# Review Sentiment Classification Notebook


## Summary
Text Classification aims to assign a text instance into one or more class(es) in a predefined set of classes.

## Description 
### Use Case Description
A company, such as bank, wants to analyze customer feedback in order to provide additional insight to enhance market campaign prediction. The bank collects customers feedback from public website. The task is to build a pipeline that automatically analyzes customer feedback messages, to provide the overall sentiment for the bank. The aim is to help the bank who wants to more accurately predict the success of telemarketing calls for selling bank long-term deposits gain extra features from social media.

#### Use Case Data
The data used in this use case is [BankReview dataset](https://www.creditkarma.com/reviews/banking/single/id/Simple#single-review-listingPaper), a publicly available data set collected from credit karma website. The data comprises approximately 120 customers feedback. 

We shared the review data as a Blob in a public Windows Azure Storage account. You can use this shared data to follow the steps in this template, or you can collect more feedbacks from credit karma website.

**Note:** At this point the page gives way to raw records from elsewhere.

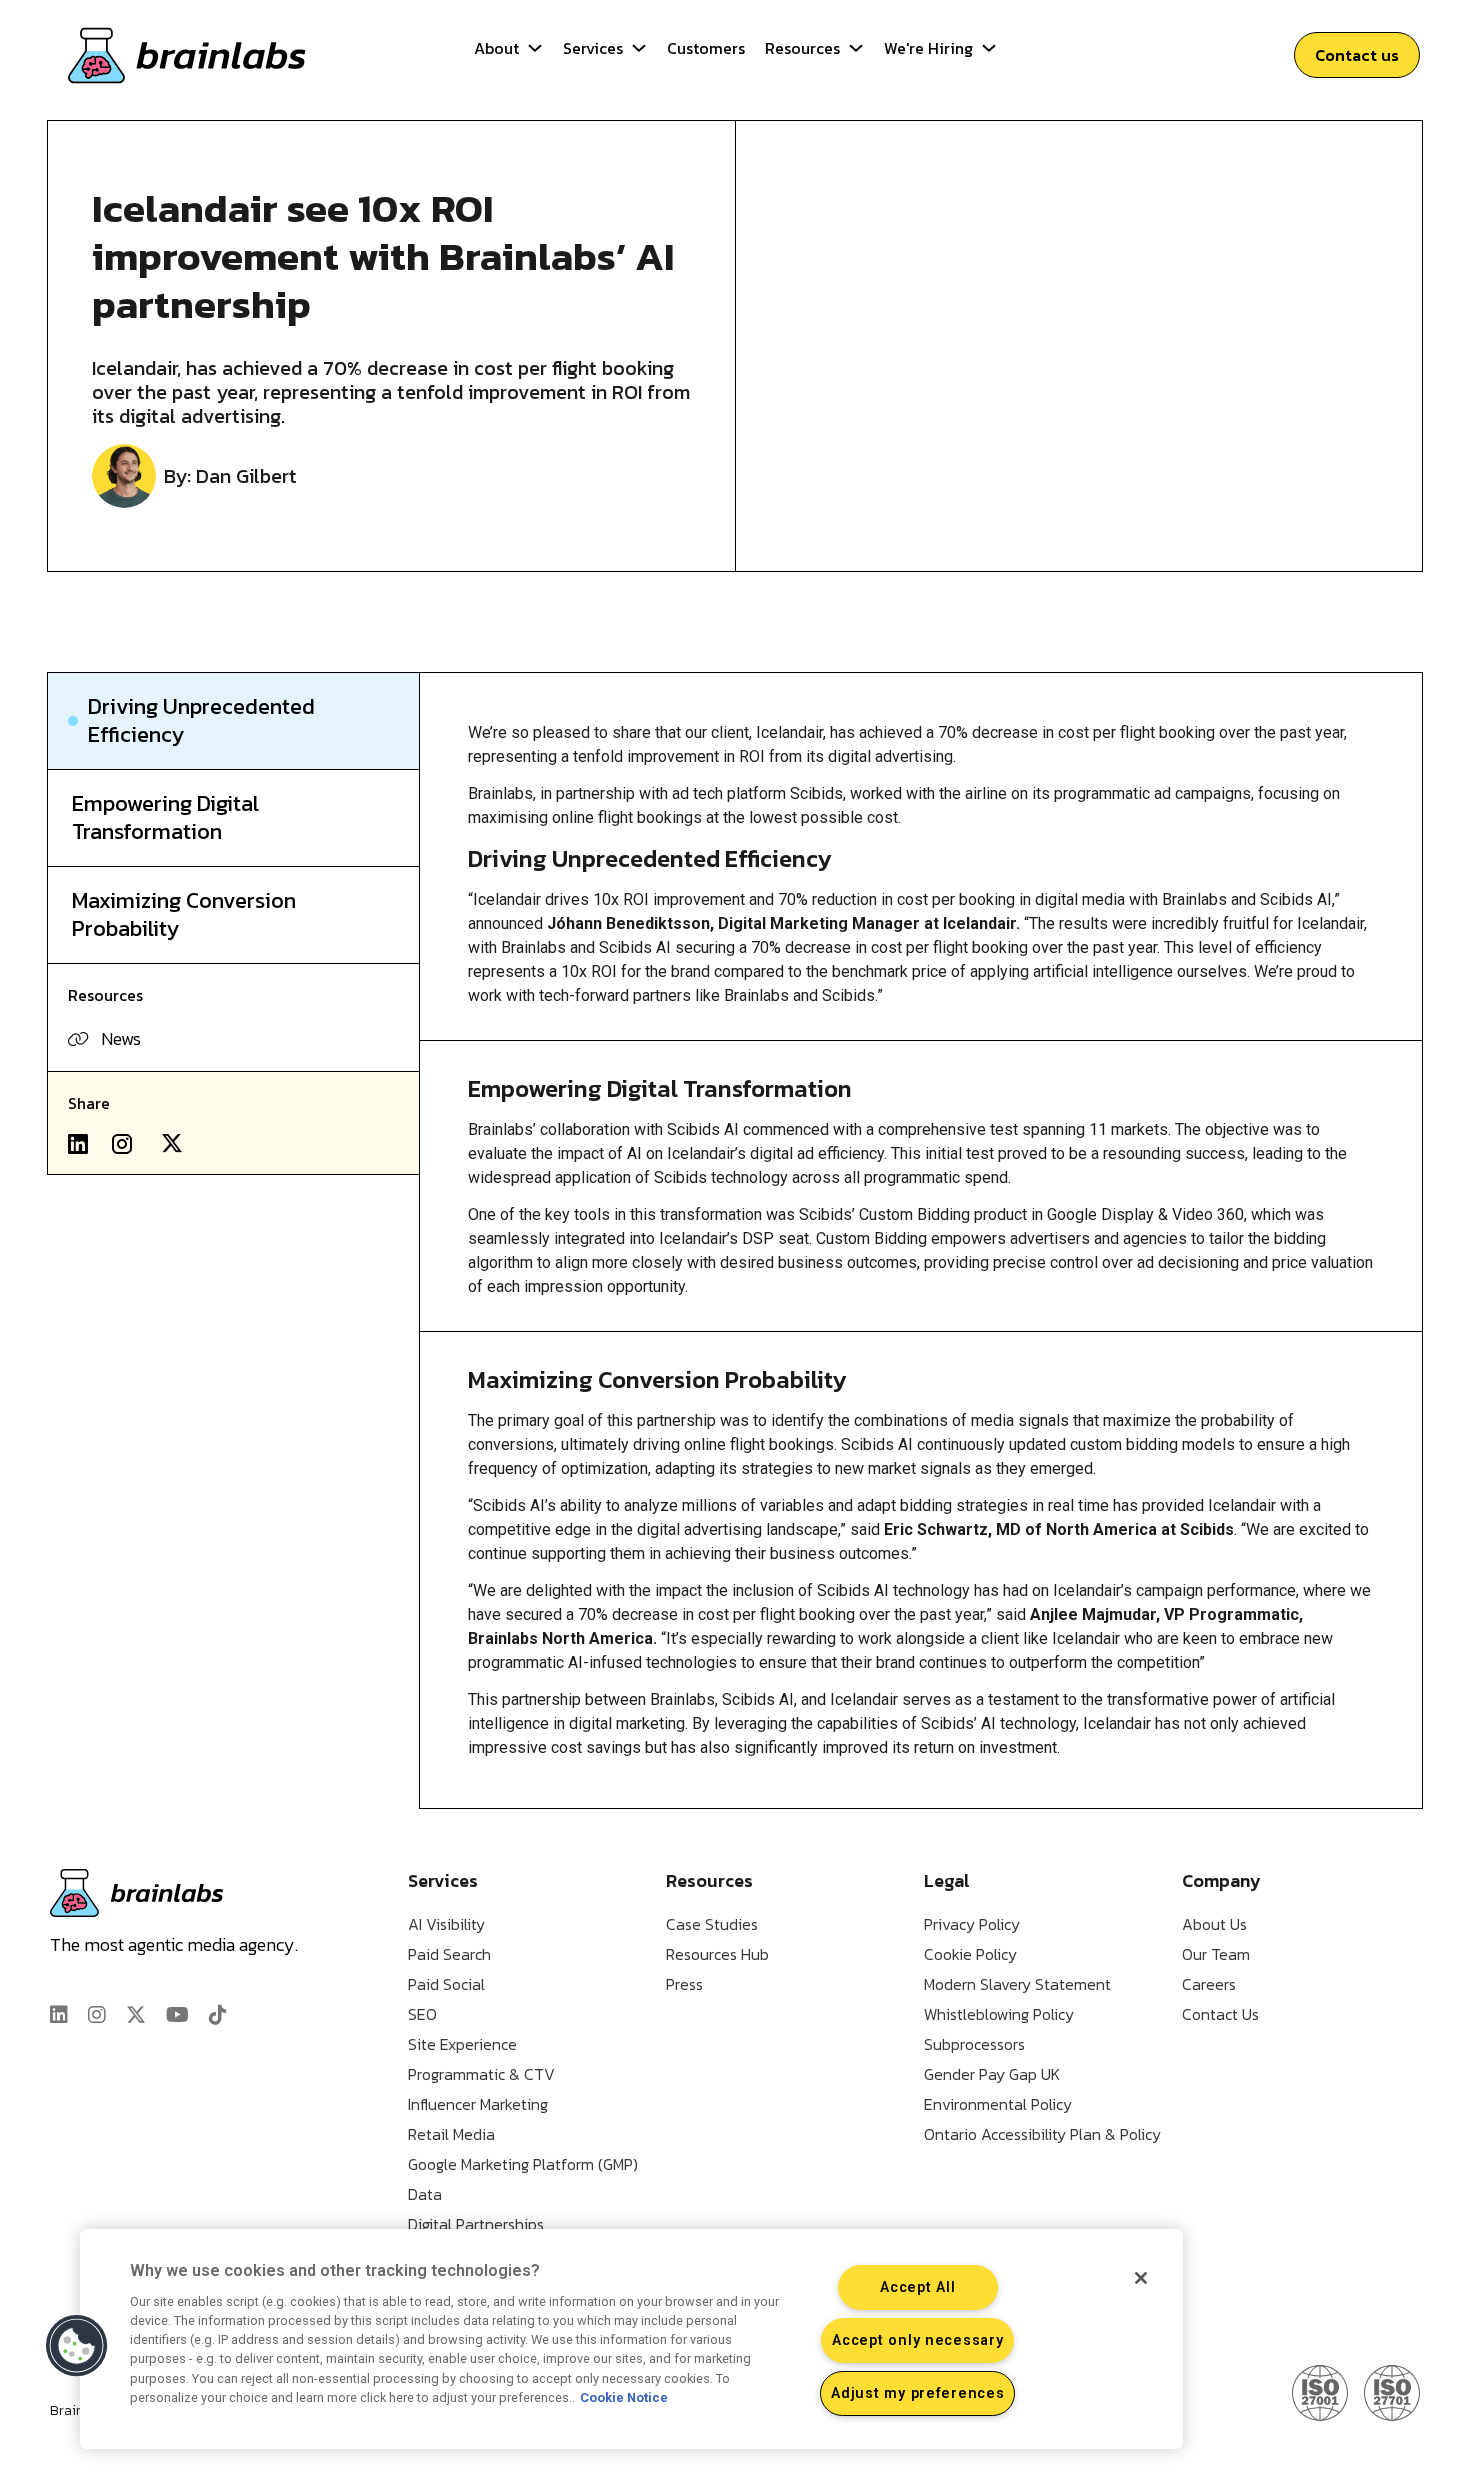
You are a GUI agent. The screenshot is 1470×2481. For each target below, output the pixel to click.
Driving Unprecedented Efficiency (201, 721)
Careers (1209, 1984)
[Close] (1141, 2278)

Each instance in the data set has 2 fields:
 
* sentiment - the polarity of the feedback (1 = strongly negative, 2 = negative, 3 = neutral, 4 = positive, 5 = strongly positive)
* review - the text of the feedback 

### Review Sentiment Operationalization

### Schema Generatation
In order to deploy the model as a web-service, we need first define functions to generate schema file for the service.

In [23]:
# This script generates the scoring and schema files
# necessary to operationalize the Market Campaign prediction sample
# Init and run functions

from azureml.api.schema.dataTypes import DataTypes
from azureml.api.schema.sampleDefinition import SampleDefinition
from azureml.api.realtime.services import generate_schema

In [24]:
import pandas as pd
import string

In [25]:
from nltk.tokenize import RegexpTokenizer
from sklearn.feature_extraction.text import TfidfVectorizer
from nltk.stem.porter import PorterStemmer

from sklearn.linear_model import LogisticRegression
from sklearn import metrics

In [30]:
# Prepare the web service definition by authoring
# init() and run() functions. Test the fucntions
# before deploying the web service.

def init():
    from sklearn.externals import joblib

    # load the model file
    global model
    model = joblib.load('./code/reviewsentiment/model_30.pkl')

In [31]:
def run(input_df):
    import json
    
    input_df.columns = ['input_column'] 
    
    stop_words_df = pd.read_csv('./data/StopWords.csv')
    stop_words = set(stop_words_df["Col1"].tolist())
    for item in string.ascii_lowercase: #load stop words
        if item != "i":
            stop_words.add(item)

    input_column = []
    for line in input_df.input_column:
        value = " ".join(item.lower()
                         for item in RegexpTokenizer(r'\w+').tokenize(line)
                         if item.lower() not in stop_words)
        input_column.append(value)
    input_df.input_column = input_column

    stemmer = PorterStemmer()
    input_list = input_df["input_column"].tolist()

    # Tokenize the sentences in text_list and remove morphological affixes from words.

    def stem_tokens(tokens, stemmer_model):
        '''
        :param tokens: tokenized word list
        :param stemmer: remove stemmer
        :return:  tokenized and stemmed words
        '''
        return [stemmer_model.stem(original_word) for original_word in tokens]

    def tokenize(text):
        '''
        :param text: raw test
        :return: tokenized and stemmed words
        '''
        tokens = text.strip().split(" ")
        return stem_tokens(tokens, stemmer)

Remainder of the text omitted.